TaSTT.git, branch v0.18.0

Add dropdown for GPU compute type

2024-02-10T01:21:46+00:00

Should enable compatibility with older GPUs.

Add another threshold to filter out common hallucinations

2024-02-06T01:40:37+00:00

The paper recommends filtering out segments with no_speech_prob > 0.6 and avg_logprob < -1. This is too loose of a bound for short-form audio which is not guaranteed to contain speech. I already have a tighter bound: no_speech > 0.6 and avg_logprob < -0.5 While listening to instrumental music I find that a lot of hallucinations sneak past that bound. So I added a second bound: no_speech > 0.15 and avg_logprob < -0.7 Basically we filter out things that look like speech but have a worse avg_logprob. Seems to not have false negatives. Requires testing. Also: dial back the default max segment length from 15 seconds to 10 seconds. This is done based on performance observations in desktop.

Verify that audio is clean after VAD segmentation

2024-02-06T01:02:23+00:00

Indeed it is. Bumped up the default max segment length to decrease error. Also add mic presets for beyond (the vr headset) and motu (my mic interface).

Revert "Begin experimenting with flash-attention"

2024-01-09T02:59:27+00:00

This reverts commit 921b92a69f36502dc5eefd14ba3487c1bb49bb9d.

Fix font rendering ddx/ddy logic

2024-01-09T02:59:21+00:00

Begin experimenting with flash-attention

2023-12-13T21:54:57+00:00

Seems much faster than faster-whisper. There are two issues: * Requires NVIDIA 3000 series or higher. * Incompatible with faster-whisper dependencies. So it seems like we'll either need to toggle between two sets of dependencies at runtime or have two environments.

Decrease OSC sync rate from 5 Hz to 3 Hz

2023-12-09T02:15:03+00:00

Paging is now slower but more reliable.

Add distilled whisper large-v2 model

2023-12-09T02:13:56+00:00

Add distilled whisper-medium model

2023-11-07T23:05:29+00:00

I converted distil-whisper-medium.en to CTranslate2 format and uploaded it to huggingface. This model is exceptionally fast and light compared to the non-distilled version, at the cost of some accuracy.

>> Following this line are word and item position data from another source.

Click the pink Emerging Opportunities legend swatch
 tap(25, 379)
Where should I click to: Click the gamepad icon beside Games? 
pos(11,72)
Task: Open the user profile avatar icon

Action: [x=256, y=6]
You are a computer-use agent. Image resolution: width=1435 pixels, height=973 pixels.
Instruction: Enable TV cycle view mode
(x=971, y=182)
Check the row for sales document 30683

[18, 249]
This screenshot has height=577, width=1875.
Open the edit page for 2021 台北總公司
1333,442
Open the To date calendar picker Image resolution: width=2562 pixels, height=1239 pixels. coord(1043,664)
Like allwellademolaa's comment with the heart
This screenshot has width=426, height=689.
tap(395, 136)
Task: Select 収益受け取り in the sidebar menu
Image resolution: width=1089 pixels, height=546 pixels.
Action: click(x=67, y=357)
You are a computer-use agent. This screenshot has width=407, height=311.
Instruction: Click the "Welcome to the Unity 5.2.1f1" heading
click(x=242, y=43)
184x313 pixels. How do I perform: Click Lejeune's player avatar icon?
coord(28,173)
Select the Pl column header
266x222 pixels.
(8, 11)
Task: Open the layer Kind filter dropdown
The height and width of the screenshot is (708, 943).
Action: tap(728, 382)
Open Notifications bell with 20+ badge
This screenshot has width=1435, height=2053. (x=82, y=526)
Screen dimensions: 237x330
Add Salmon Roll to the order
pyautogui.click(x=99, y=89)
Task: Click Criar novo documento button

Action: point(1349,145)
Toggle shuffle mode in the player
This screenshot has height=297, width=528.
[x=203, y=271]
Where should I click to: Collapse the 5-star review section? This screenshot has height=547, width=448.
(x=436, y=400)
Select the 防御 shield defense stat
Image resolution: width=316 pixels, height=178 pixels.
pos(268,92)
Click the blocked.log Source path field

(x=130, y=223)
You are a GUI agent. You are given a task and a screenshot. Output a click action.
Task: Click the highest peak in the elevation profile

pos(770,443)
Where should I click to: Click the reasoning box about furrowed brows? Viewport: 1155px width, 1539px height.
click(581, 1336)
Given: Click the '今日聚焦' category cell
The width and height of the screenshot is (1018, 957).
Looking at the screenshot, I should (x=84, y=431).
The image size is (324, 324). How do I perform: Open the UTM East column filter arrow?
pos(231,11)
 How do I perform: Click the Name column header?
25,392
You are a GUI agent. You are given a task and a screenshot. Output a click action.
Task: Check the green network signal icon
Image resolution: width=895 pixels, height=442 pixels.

Transcripts preceding long pauses now drop

2023-10-06T01:28:42+00:00

When hot-miking into the built-in chatbox, there are sometimes long pauses in conversation. After these pauses, it's undesirable to show the transcript generate before the pause. This feature makes it so that those transcripts can be dropped. Also: * Limit number of segments sent to browser source to 10. Allow this to grow up to 10 segments before dropping the first 5 segments. * Silence warnings generated by `install_in_venv`, used by e.g. translation codepath. * Enable audio normalization to improve accuracy when speaking softly, at the cost of some accuracy when speaking normally. Credit: user endo0269 on Discord suggested this feature.